At least 50% of land reform projects are considered “abject failures”, according to the report.

“The CDE report’s assessment of the high failure rate in land reform projects to date and their negative impacts on agricultural production are largely correct,” says Ben Cousins, director of the Programme for Land and Agrarian Studies (Plaas) at the University of the Western Cape. “If a similar situation prevails in the future, when much higher proportions of land have been transferred to land reform beneficiaries, then there could well be some negative results for overall agricultural output.”

“Commercial farmers are hesitant to expand because they do not know what will happen with their farms in future,” says Ferdi Meyer, senior lecturer in the department of agricultural economics at the University of Pretoria. “Land beneficiaries … receive the land, but little or no support to sustain and expand the level of production.”

“The CDE report suggests that government land reform policies give priority to small-scale and subsistence producers. This is completely inaccurate and takes government rhetoric at face value,” says Cousins. “In practice land reform beneficiaries often have inappropriate large-scale models of agriculture foisted on to them by government officials and consultants. With the absence of post-settlement support, this is a key reason for the high failure rate in land reform.”

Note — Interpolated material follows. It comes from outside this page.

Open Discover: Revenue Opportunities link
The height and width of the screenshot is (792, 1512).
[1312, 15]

In Limpopo’s Levubu valley, known as the fruit basket of the agricultural sector, where all the farms are facing land claims, production has dramatically decreased in the past three years. “Approximately 300 tons of fresh produce was transported out of Levubu to the market every week three years ago.

Now 60 tons maximum is transported out of Levubu each week,” says Lionel Hartman, general manager of Mopani Fruit packers. Hartman says the production of export fruit — mostly avocados — in the area decreased from 63,5% three years ago to 38%, a loss of R2-million a year in income. He says factories also rejected about 700tons of macadamia nuts because of quality problems, at a loss of R6,3-million. Apart from lost profit, more than 1 000 farm workers have lost their jobs, as have truck drivers and agricultural specialists. “All of this means that more than R40-million is lost by Levubu each year.”

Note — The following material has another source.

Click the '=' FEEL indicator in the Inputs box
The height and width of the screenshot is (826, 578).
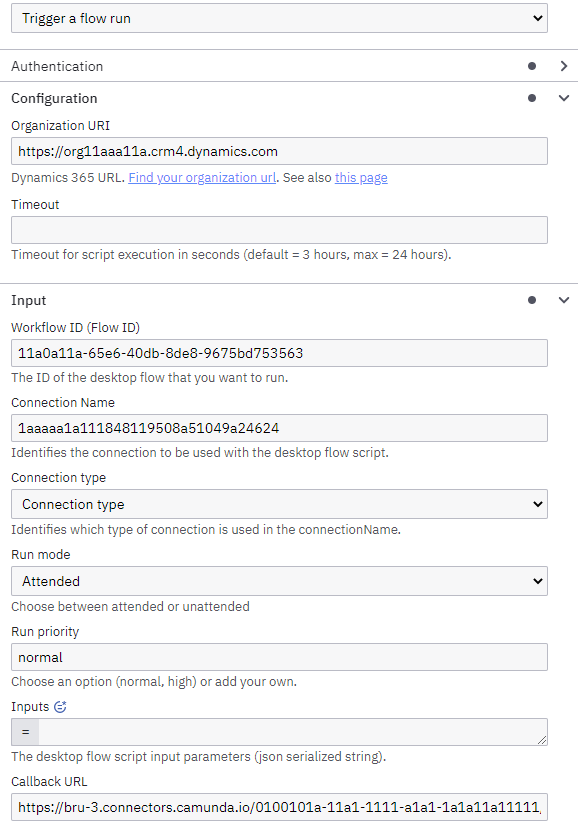25,731
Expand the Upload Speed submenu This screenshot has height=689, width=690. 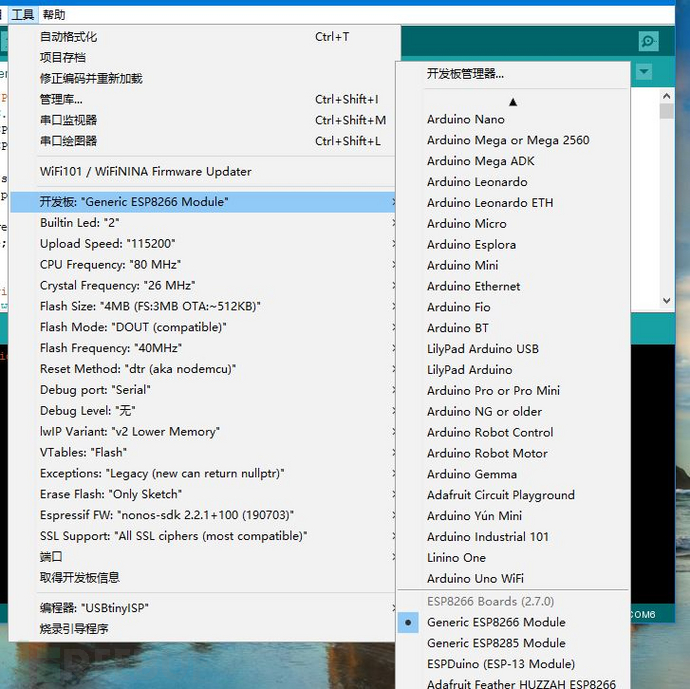[x=202, y=244]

“I think land restitution is important, but food security should not be jeopardised because of it. A viable production plan should be put in place. On the other side of the ideology is the economic reality,” says Derek Donkin, chief executive of the Subtropical Growers’ Association.

In Levubu, says Hartman, 60 farms that were sold to the government are now run by two large “management partners”, who are contracted by government to train farmers and manage farms for land claimants for up to 10 years. He says the management companies rely on government for funding for all new farming equipment. “One of these strategic partners has been placed in control of almost all land restitution projects in Limpopo. The risk is that in the event that something goes wrong, the whole agricultural sector in the province will be affected,” says Hartman.

And it’s not just white farmers who feel this way. “As a black commercial farmer, I believe we need more support from the government if [we] are to compete successfully with farmers from developed countries,” says Phindi Kema, a commercial citrus farmer in Addo, Eastern Cape, and director of the Citrus Growers’ Association.

“Government often delays providing this capital for up to three years, which often causes production to come to a complete standstill,” says Kema.

She says the agricultural sector does not attract black skills. “The developed countries such as the United States and European countries subsidise and incentivise their farmers with tax breaks and lower interest rates to increase production and stabilise food prices so as to guarantee the country food security.”

“We urgently need to look into long-term solutions such as increased food production of basic foodstuffs,” says Ronald Ramabulana, chief executive of the National Agricultural Marketing Council. “To address the long-term problems in food security, more money needs to be invested in research in the agricultural sector.”

“A new approach is needed,” says Cousins, “premised on adequate understanding of the real needs and aspirations of small-scale producers and those benefiting from land redistribution and restitution. This is the urgent task facing land reform policy-making in South Africa.”